# [CONSIGNE]
Répondez à ces questions sur l'extrait consacré au rapport de CRIN :
1. À quel thème est consacré l'extrait du rapport traduit en français dans ce numéro ?
2. Quels sont les deux éléments clés qui, selon le texte, manquent à l'appel ?
3. Selon le texte, à qui revient le combat pour un monde plus juste pour les enfants ?

Ce numéro contient une traduction en français de l’introduction de ce rapport ainsi que d’un extrait consacré aux droits politiques des enfants. Il propose aussi un tour d’horizon de l’actualité dans ce domaine.
Le prochain numéro du bulletin sera consacré à une autre des thématiques abordées dans le rapport. Le texte complet est disponible en anglais, et s’intéresse à des sujets de lutte pour CRIN : l’intégrité corporelle, les discriminations liées à l’âge, l’importance du langage... Il présente également les principes qui nous guident et nos projets pour le futur.
À qui de droit
Ceci n’est pas un rapport annuel. N’attendez pas un traditionnel résumé de nos actions ni un bilan mettant en valeur notre formidable impact. Rien de tout cela n’améliorera notre monde, alors pourquoi continuer à le faire ? Ne vous méprenez pas pour autant : pas de défaitisme de notre part, mais une vision nouvelle.
Bien souvent, on dirait que les ONG, et CRIN en particulier, ne sont là que pour se lamenter sur ce qui ne va pas dans le monde, et pour nourrir le désespoir des gens sur le manque de respect pour les droits de l’enfant et le manque de considération pour leur statut de détenteurs de ces droits. Mais les comptes-rendus de malheurs conduisent à un sentiment d’impuissance, et une telle approche des droits de l’enfant fait facilement sombrer dans un désespoir confortable. Cela doit changer, sans quoi nous en viendrons à avoir du mal à justifier notre propre existence.
Pour cela, nous devons commencer par changer nous-mêmes. Tous les ans, la situation mondiale des droits de l’enfant empire. Ce constat interroge notre action et sa nécessité. C’est une question que nous nous posons à CRIN, et que nous vous invitons à vous poser également. Nous voulons poser un regard critique sur les victoires et les échecs de CRIN, mais aussi plus généralement de la communauté des défenseurs des droits de l’enfant.
Alors encore une fois : ceci n’est pas un rapport annuel. C’est une invitation. Une invitation à rejoindre notre réflexion du moment, à un examen de notre approche des droits de l’enfant. Cela nous conduira peut-être à changer ce que nous faisons, comment et avec qui nous le faisons. Et dans un monde où le pragmatisme bride les actes et où nous faisons les choses seulement parce que c’est ce qui se fait dans notre secteur, nous pensons que deux éléments clés manquent à l’appel : l’idéalisme et la pensée critique.
Se battre pour un monde plus juste pour les enfants n’est cependant pas le domaine réservé des ONG, c’est une responsabilité collective. Et comme dans tout mouvement, le pouvoir est justement dans le collectif.
En bref, nous voulons mieux définir ce pour quoi nous nous battons, plutôt que de ressasser ce contre quoi nous nous battons.

# [DONNÉES FOURNIES]
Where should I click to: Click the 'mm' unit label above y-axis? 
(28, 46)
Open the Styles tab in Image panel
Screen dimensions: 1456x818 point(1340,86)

# [CORRIGÉ]
1. Aux droits politiques des enfants.
2. L'idéalisme et la pensée critique.
3. Ce combat n'est pas le domaine réservé des ONG : c'est une responsabilité collective.